At our organization, researchers work and write in teams, e.g., systematic reviews. Also, students work together on team assignments.
EndNote doesn’t work well with supporting these efforts. Currently, some are trying to save an EndNote library to a shared server but the library can only be accessed by a single user.
My questions:
What new features are in the pipeline to address end users’ need to work collaboratively and share a single library?
Are there current solutions or work arounds to address this issue?
If the saved version is write protected multiple users can access it simultaneously. Obviously, they can’t update it though. – So we have two versions – a RW folder that one user can access to update it, and a RO folder that the RW folder is copied to by a script each night/early morning. That works pretty well for our team. I just wish that when someone has the RW version open, Endnote would tell you WHO has it open, so you could easily ask them to close it.
It would be fantastic if we could have copy-paste from EndNote Web to Google Docs and Office365.
This way teams could work/write on the same document at the same time, and they could copy-paste references from their EndNote Web library in the format {author, year, title} (unformatted).
Would be great if you could have an option in EndNote Desktop to also copy-paste references as {author, year, title}. Today you only have option for Label, Accession Number and Pages in Edit > Preferences > Temporary Citations.

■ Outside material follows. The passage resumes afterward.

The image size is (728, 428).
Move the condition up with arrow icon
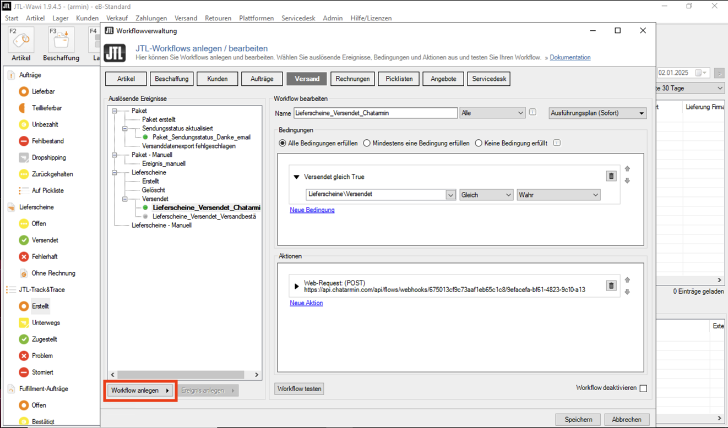point(627,169)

Strange… This way you could copy-paste references from both EndNote Web and Desktop into Google Docs and Office365.
When done writing, merge all libraries from team, remove duplicates, and format document. Voila!

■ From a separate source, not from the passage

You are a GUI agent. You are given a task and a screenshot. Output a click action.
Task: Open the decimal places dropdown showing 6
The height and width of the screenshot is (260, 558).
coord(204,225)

I think what is required is a completely new vision, in which Endnote hosts manuscripts (on their servers) that can be edited by anyone (a bit like google docs should be). References can be inserted into the document from any endnote database (online or offline), and the online Endnote app tracks the references and allows anyone to download them into their own (online or offline) Endnote database.
Citavi supports “Group Projects” where access can be granted generally to all network participants or with passwords. This works well to support libraries for big projects
We definitely heard you regarding the need for expanded collaboration features in EndNote. Earlier today we released X7.2, an update available at no charge to current X7 users. More info here: http://endnote.com/library-sharing
This release allows users to share their EndNote library with up to 14 other X7.2 users for a collaborative group of 15. Shared libraries provide full read write access to all invited users. We’ve also eliminated the 5 GB storage limitation for syncing libraries, whether or not you chose to share your library. Storage is now unlimited.
Also, there’s no price increase for users buying or upgrading to X7.2 from a previous version of EndNote (X6 or earlier). If you want to try it, you can also download the demo version to give it a spin before you buy.
X7.2 is the first of many releases to the EndNote product line to facilitate collaborative research. Once you’ve tried it out, please let me know what you think.